• _EXERCISE OBJECTIVE_
Can you copy word for word the passage of the pydruid subqueries thread below, starting at "SubQueries Support #135" and ending at "query as datasource."?

• _TEXT EXCERPT_

SubQueries Support #135

pantlavanya · 2018-07-19T13:03:31Z

Hello All,

How i can generate subqueries using pydruid because datasource field only take either str or list?
""" ValueError: Datasource definition not valid. Must be string or list of strings """

Below is the sample query. On which I am passing query output of 1st query to another query as datasource.

{
  "queryType": "groupBy",
  "dataSource":{
    "type": "query",
    "query": {
      "queryType": "groupBy",
      "dataSource": "druid_source",
      "granularity": {"type": "period", "period": "P1M"},
      "dimensions": ["source_dim"],
      "aggregations": [
        { "type": "doubleMax", "name": "value", "fieldName": "stream_value" }
      ],
      "intervals": [ "2012-01-01T00:00:00.000/2020-01-03T00:00:00.000" ]
    }
  },
  "granularity": "hour",
  "dimensions": ["source_dim"],
  "aggregations": [
    { "type": "longSum", "name": "outerquerryvalue", "fieldName": "value" }
  ],
  "intervals": [ "2012-01-01T00:00:00.000/2020-01-03T00:00:00.000" ]
}

The text was updated successfully, but these errors were encountered:

mistercrunch · 2018-07-23T04:37:51Z

Not currently supported AFAICT

pantlavanya · 2018-10-17T10:50:52Z

Hi @mistercrunch,
Can I send a PR for this? I have find a way to do this.

mistercrunch · 2018-10-18T18:04:04Z

Please do!

pantlavanya · 2018-10-19T06:50:10Z

Hi @mistercrunch
Below is my PR. It may not be perfect, let me know you suggestions.

#139

pantlavanya · 2019-06-10T16:25:26Z

This issue is fixed. Below is the way you can define sub queries.

• _DATA EXTRACT_
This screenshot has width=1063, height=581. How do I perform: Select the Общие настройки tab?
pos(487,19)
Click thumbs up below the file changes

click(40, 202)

• _FULL SOLUTION_
SubQueries Support #135

pantlavanya · 2018-07-19T13:03:31Z

Hello All,

How i can generate subqueries using pydruid because datasource field only take either str or list?
""" ValueError: Datasource definition not valid. Must be string or list of strings """

Below is the sample query. On which I am passing query output of 1st query to another query as datasource.